Is Gulf spill really going to lead to changes?

Author Carl Safina, here to talk to People for Puget Sound, has seen big moments that provide environmental warnings, but we still rely heavily on fossil fuels.
Crosscut archive image.

A satellite photo of the Gulf oil spill moving toward Mississippi

Author Carl Safina, here to talk to People for Puget Sound, has seen big moments that provide environmental warnings, but we still rely heavily on fossil fuels.

You don't need a wake-up call unless you're sleeping. The Gulf oil spill has been widely touted as a wake-up call. But who was still sound asleep?

"There is an attempt to make this a pivotal moment," says Carl Safina, author of Song for the Blue Ocean and The Eye of the Albatross, and a former National Audubon Society vice-president, who was in town recently to keynote People For Puget Sound's annual spring breakfast.
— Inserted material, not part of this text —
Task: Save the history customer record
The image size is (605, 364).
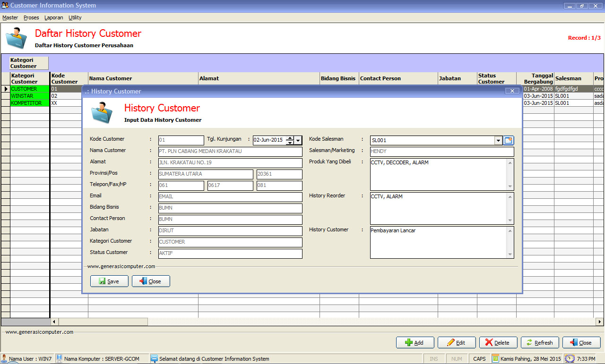Action: (109, 281)
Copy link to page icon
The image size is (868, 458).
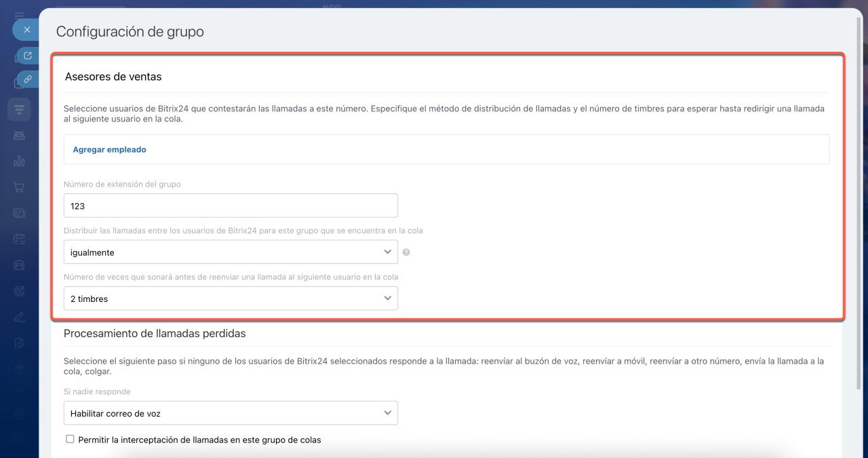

But "since I was in high school, we've had maybe five pivotal moments." None seems to have set us on a radically different energy course.

We still rely heavily on compressed dead things from the Paleozoic Era and spew more carbon dioxide than ever into the air. Petroleum is still fouling the oceans, and the blanket of CO2 is changing their chemistry.

The first of those moments was the Santa Barbara oil spill that greeted the brand-new Nixon administration at the start of 1969. An offshore well blew out, crude oil gushed into the Pacific, and images of oil-coated seabirds led the TV news and the major newspapers all over the world.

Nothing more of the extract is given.